- _THE DATA_
Segment Open

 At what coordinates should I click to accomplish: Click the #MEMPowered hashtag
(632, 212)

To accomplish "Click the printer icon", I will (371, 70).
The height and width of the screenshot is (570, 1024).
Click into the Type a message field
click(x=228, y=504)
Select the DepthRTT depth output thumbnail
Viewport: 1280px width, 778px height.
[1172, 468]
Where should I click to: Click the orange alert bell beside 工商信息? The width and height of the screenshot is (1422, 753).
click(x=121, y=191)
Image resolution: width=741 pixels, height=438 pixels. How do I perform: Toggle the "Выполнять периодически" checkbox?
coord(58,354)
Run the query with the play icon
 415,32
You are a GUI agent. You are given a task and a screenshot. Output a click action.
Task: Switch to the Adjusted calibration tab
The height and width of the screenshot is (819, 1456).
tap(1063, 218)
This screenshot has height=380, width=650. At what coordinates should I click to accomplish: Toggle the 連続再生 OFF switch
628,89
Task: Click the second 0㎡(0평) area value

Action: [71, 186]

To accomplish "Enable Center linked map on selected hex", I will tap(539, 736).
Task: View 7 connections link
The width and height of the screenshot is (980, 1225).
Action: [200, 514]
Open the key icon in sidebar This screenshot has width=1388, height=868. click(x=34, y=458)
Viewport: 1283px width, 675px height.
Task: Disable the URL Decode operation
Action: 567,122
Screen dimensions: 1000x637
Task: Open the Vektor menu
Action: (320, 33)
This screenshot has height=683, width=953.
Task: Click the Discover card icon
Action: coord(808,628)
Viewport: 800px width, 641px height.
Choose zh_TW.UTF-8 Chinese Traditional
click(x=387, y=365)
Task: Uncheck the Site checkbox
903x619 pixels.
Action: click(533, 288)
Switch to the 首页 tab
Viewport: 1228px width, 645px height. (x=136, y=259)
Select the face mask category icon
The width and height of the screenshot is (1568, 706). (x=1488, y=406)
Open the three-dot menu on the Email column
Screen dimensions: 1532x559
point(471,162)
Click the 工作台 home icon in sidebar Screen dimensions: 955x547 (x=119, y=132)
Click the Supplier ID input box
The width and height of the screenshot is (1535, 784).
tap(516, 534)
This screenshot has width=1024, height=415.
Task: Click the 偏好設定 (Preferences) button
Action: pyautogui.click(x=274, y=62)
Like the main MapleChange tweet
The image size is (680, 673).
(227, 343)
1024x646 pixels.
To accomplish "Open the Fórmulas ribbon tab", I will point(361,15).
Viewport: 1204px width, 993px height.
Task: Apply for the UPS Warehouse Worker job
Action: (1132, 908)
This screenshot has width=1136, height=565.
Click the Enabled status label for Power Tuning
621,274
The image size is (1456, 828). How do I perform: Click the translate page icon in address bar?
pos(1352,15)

Segment Closed

- _YOUR INSTRUCTIONS_
Line by line, print the listing above exactly.

- _YOUR SOLUTION_
 At what coordinates should I click to accomplish: Click the #MEMPowered hashtag
(632, 212)

To accomplish "Click the printer icon", I will (371, 70).
The height and width of the screenshot is (570, 1024).
Click into the Type a message field
click(x=228, y=504)
Select the DepthRTT depth output thumbnail
Viewport: 1280px width, 778px height.
[1172, 468]
Where should I click to: Click the orange alert bell beside 工商信息? The width and height of the screenshot is (1422, 753).
click(x=121, y=191)
Image resolution: width=741 pixels, height=438 pixels. How do I perform: Toggle the "Выполнять периодически" checkbox?
coord(58,354)
Run the query with the play icon
 415,32
You are a GUI agent. You are given a task and a screenshot. Output a click action.
Task: Switch to the Adjusted calibration tab
The height and width of the screenshot is (819, 1456).
tap(1063, 218)
This screenshot has height=380, width=650. At what coordinates should I click to accomplish: Toggle the 連続再生 OFF switch
628,89
Task: Click the second 0㎡(0평) area value

Action: [71, 186]

To accomplish "Enable Center linked map on selected hex", I will tap(539, 736).
Task: View 7 connections link
The width and height of the screenshot is (980, 1225).
Action: [200, 514]
Open the key icon in sidebar This screenshot has width=1388, height=868. click(x=34, y=458)
Viewport: 1283px width, 675px height.
Task: Disable the URL Decode operation
Action: 567,122
Screen dimensions: 1000x637
Task: Open the Vektor menu
Action: (320, 33)
This screenshot has height=683, width=953.
Task: Click the Discover card icon
Action: coord(808,628)
Viewport: 800px width, 641px height.
Choose zh_TW.UTF-8 Chinese Traditional
click(x=387, y=365)
Task: Uncheck the Site checkbox
903x619 pixels.
Action: click(533, 288)
Switch to the 首页 tab
Viewport: 1228px width, 645px height. (x=136, y=259)
Select the face mask category icon
The width and height of the screenshot is (1568, 706). (x=1488, y=406)
Open the three-dot menu on the Email column
Screen dimensions: 1532x559
point(471,162)
Click the 工作台 home icon in sidebar Screen dimensions: 955x547 (x=119, y=132)
Click the Supplier ID input box
The width and height of the screenshot is (1535, 784).
tap(516, 534)
This screenshot has width=1024, height=415.
Task: Click the 偏好設定 (Preferences) button
Action: pyautogui.click(x=274, y=62)
Like the main MapleChange tweet
The image size is (680, 673).
(227, 343)
1024x646 pixels.
To accomplish "Open the Fórmulas ribbon tab", I will point(361,15).
Viewport: 1204px width, 993px height.
Task: Apply for the UPS Warehouse Worker job
Action: (1132, 908)
This screenshot has width=1136, height=565.
Click the Enabled status label for Power Tuning
621,274
The image size is (1456, 828). How do I perform: Click the translate page icon in address bar?
pos(1352,15)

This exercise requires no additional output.